His holdings included farms in France (“I love land”), London’s Park Tower Hotel, real estate in Paris, shares in African mines, an oil well in Texas (“400 barrels a day”), Wall Street stocks (“you should move things every day, buy and sell even if the profit is low, it’s the turnover that counts”), a new bank in the Cayman Islands, collections of pearls and Persian carpets (“I could stare at one for hours, they are so beautiful”). Of his six children, two sons attend Harrow; his daughter is at school in Surrey.
What Does It All Add Up To?
We strolled together over Dropmore, a 300-year-old estate he had just added to his collection of English country houses. There were great trees, a blue sky; far off, a jet climbed from Heathrow. For a time we walked in silence, the only sound the crunch of the gravel paths beneath our feet.
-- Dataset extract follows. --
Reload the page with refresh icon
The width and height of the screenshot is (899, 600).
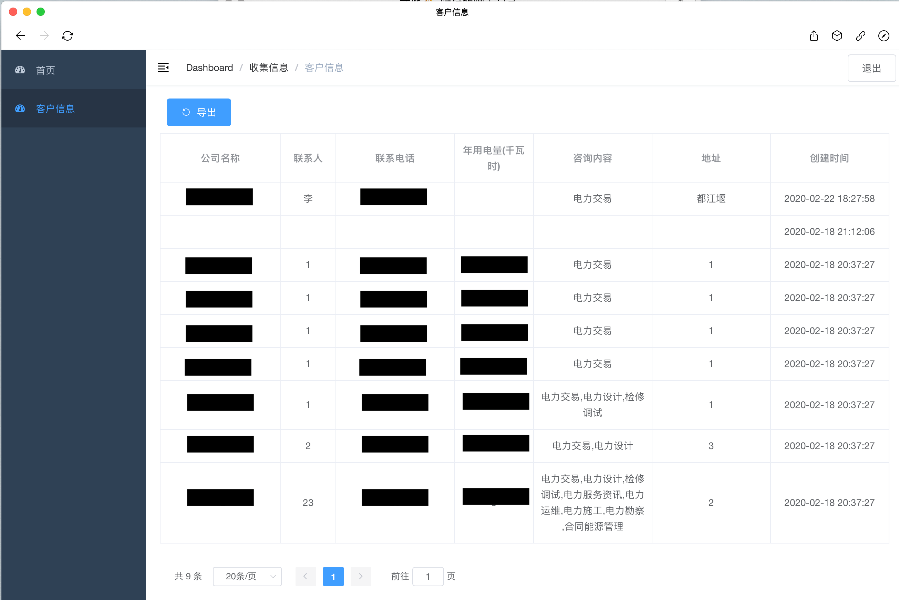pyautogui.click(x=67, y=35)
It had been 24 years since the Ambassador first came to London as a young student. Coal still heated most houses, and he remembered how when he came back to his lodgings “my shirt would always be sooty.” He came to love the city: its handsome buildings, its institutions, its public services, above all, the character of its people. It is, he said, the “capital of the world.” Now a part of it is his.
Mr. Al-Tajir’s career reminded me that in personal affairs, as in history, change is a constant. The ignorant sometimes learn; the poor become rich; the powerless, influential. It is a test of life, as old Shakhbut’s fate indicates, to come to terms with change; neither to hide from it, nor to waste too much time in protest.
As for the future, few undertake to make predictions when they concern the Arabian Peninsula or the international oil business. But the motives of the Arabs are easy to discern. As one Arab minister said: “Nobody cared about us before the oil came, nobody will care about us when it is gone.”